Il y a comme un «hiatus» pour un ancien Chef du gouvernement (Mouloud Hamrouche) après avoir lamentablement échoué à la mise en place de la démocratisation de l’Algérie post-octobre 1988, à vouloir venir dans des tribunes complaisantes (toujours les mêmes, en prolongements de guerres idéologiques mondialisées – voir El Watan du 24/09/2020), se poser en donneur de leçons de dérives qu’il croit «autoritaires» au moment même où le Hirak du 22 février 2019 sonne la phase historique irrévocable de la démocratisation irréversible de la société algérienne, à ne pas confondre avec la nature de l’étape de reconstruction institutionnelle délicate que nous traversons. «La méprise» est d’autant plus ironique qu’elle provient d’un homme politique, qui a agi alors qu’il était en charge des affaires du pays, dans le sens de réformes économiques libérales dont on voit aujourd’hui la production désastreuse défiler devant le tribunal d’El Harrach. C’est en s’appuyant sur la réforme de la loi sur la Monnaie et le Crédit, inspirée de cette période, que les flibustiers du pays ont mis à sac le Trésor public.
Cela n’empêche pas, Mouloud Hamrouche de jouer les oiseaux de mauvais «augures» en prédisant à l’authentique expérience démocratique qui a cours dans notre pays, la reproduction de «fragilités» et de «retards dans la réflexion sur les grandes questions nationales». Pourtant, nous pouvons témoigner de l’orientation résolument anti-rentière de l’action publique (le développement en gestation d’une véritable industrie du phosphate en étant l’une des nombreuses illustrations), comme cela ne fut jamais le cas auparavant et encore moins sous le régime de Mouloud Hamrouche.
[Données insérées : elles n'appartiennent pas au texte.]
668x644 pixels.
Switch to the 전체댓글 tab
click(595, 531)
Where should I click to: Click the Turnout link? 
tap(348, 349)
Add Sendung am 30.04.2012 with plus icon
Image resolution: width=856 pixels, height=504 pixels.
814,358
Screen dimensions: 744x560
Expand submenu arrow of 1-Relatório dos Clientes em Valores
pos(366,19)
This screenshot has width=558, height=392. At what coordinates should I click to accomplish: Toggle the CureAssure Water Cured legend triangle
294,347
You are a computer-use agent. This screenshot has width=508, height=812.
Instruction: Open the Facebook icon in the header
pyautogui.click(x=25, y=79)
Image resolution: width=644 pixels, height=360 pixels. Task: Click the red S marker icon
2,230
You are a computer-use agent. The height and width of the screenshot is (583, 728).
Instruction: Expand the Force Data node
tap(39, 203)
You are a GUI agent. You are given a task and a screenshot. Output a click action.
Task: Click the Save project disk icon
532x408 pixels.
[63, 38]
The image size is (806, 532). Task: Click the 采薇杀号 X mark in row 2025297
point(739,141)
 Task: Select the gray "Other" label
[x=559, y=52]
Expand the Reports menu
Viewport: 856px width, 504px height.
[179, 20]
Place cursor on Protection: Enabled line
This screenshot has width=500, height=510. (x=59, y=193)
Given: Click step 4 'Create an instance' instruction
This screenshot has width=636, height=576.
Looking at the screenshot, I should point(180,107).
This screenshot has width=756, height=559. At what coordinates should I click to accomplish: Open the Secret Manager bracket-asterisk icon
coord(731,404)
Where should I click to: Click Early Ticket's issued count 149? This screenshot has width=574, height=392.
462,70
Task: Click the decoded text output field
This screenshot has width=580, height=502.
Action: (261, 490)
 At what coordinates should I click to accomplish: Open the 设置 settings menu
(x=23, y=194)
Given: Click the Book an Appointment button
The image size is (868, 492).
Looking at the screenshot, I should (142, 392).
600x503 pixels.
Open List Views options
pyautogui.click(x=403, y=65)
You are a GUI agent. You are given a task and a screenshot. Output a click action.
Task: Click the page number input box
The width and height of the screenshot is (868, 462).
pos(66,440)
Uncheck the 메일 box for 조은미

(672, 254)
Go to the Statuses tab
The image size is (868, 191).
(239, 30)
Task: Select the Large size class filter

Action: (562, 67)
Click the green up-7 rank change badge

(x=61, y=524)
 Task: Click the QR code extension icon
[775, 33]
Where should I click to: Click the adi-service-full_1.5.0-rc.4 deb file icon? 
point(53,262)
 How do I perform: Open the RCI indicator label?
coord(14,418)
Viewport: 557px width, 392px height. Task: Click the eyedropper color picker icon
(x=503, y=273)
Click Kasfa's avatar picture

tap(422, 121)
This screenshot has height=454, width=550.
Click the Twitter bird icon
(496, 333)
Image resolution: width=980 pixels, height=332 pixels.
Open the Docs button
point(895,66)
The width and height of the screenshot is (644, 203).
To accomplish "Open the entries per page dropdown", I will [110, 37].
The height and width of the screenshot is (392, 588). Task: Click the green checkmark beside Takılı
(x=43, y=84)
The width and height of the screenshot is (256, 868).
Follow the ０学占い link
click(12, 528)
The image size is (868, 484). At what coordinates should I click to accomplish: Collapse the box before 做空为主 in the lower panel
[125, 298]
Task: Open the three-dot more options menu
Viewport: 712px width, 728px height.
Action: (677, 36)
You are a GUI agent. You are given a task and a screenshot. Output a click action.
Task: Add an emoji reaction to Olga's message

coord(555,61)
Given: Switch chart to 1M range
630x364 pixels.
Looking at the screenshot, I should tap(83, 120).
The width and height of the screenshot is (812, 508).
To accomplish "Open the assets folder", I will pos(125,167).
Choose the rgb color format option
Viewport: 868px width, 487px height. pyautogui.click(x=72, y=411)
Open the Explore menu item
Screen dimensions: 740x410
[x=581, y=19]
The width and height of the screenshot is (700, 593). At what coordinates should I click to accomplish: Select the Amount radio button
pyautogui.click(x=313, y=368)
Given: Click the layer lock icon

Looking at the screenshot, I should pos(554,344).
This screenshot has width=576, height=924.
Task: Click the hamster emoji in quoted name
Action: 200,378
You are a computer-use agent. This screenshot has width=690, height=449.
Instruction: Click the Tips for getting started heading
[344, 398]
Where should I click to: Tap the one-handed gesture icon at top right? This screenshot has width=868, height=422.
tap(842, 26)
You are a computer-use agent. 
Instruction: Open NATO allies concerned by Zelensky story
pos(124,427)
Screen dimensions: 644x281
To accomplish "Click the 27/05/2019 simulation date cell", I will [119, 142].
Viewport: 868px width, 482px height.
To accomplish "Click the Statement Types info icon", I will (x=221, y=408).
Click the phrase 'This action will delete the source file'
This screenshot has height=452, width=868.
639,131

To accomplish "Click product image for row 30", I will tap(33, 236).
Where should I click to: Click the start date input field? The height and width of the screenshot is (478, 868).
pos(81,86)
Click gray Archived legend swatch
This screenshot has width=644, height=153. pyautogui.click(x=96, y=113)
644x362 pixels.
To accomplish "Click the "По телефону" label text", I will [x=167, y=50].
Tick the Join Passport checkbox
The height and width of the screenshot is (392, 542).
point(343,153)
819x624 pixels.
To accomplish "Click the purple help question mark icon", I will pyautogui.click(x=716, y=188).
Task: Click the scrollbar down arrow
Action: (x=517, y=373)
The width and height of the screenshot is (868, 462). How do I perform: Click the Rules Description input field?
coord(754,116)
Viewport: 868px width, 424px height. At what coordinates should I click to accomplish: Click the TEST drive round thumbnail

Auréolé du qualificatif de «démocrate» ou de «réformateur» par les parties intéressées de voir l’Algérie rester un marché de déversements pour les marchandises de nos partenaires commerciaux, ce que craint cet ex-politicien et ses alliés sociaux-démocrates, c’est de voir «une démocratie à contenu populaire» et des «réformes structurelles anti-rentières» sortir le pays de l’ornière des impasses des régimes précédents dont il fut partie intégrante au plus haut niveau.
Et nous restons stupéfaits de le voir énoncer des généralités de nature insipide se perdant dans une théorisation douteuse de ce qui devrait être selon lui des principes nécessaires à l’établissement d’une Constitution – dont on comprend parfaitement le penchant pour un régime parlementaire qu’il n’ose pas énoncer clairement pour ne pas être accusé de collusion avec des partis d’opposition trop marqués par leur parrainage idéologique d’avec l’internationale Socialiste – en complète déconnexion de la réalité sociologique et de la maturation culturelle des luttes populaires foncièrement anti-rentières et profondément anti-impérialistes.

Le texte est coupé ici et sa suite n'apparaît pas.